--- PROBLEM ---
Filter the records below down to lines containing "Contact".

◆ ◆ ◆

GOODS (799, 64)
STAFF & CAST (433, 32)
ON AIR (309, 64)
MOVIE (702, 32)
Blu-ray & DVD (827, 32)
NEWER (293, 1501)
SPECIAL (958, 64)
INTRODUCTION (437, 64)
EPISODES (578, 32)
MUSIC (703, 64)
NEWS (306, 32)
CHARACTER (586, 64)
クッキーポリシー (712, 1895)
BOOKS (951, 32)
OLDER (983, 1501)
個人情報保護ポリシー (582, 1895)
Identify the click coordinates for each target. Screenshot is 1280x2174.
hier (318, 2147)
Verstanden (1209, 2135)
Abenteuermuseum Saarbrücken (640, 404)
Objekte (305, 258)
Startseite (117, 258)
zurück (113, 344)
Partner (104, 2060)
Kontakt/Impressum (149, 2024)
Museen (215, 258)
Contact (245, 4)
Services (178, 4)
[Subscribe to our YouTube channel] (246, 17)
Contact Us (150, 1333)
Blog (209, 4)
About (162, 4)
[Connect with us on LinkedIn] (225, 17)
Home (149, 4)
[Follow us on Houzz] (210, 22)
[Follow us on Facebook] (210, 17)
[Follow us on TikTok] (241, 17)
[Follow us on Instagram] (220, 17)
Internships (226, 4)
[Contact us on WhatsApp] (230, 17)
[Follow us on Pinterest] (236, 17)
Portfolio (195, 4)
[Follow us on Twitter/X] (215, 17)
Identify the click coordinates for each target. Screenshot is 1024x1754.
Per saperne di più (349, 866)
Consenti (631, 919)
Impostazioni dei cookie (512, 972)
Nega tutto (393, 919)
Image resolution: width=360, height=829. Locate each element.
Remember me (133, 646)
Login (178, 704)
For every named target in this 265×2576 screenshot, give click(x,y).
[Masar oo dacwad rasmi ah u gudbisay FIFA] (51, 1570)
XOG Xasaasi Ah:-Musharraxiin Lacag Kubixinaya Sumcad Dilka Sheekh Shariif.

◆ ◆ ◆

--- YOUR SOLUTION ---
Contact (245, 4)
Contact Us (150, 1333)
[Contact us on WhatsApp] (230, 17)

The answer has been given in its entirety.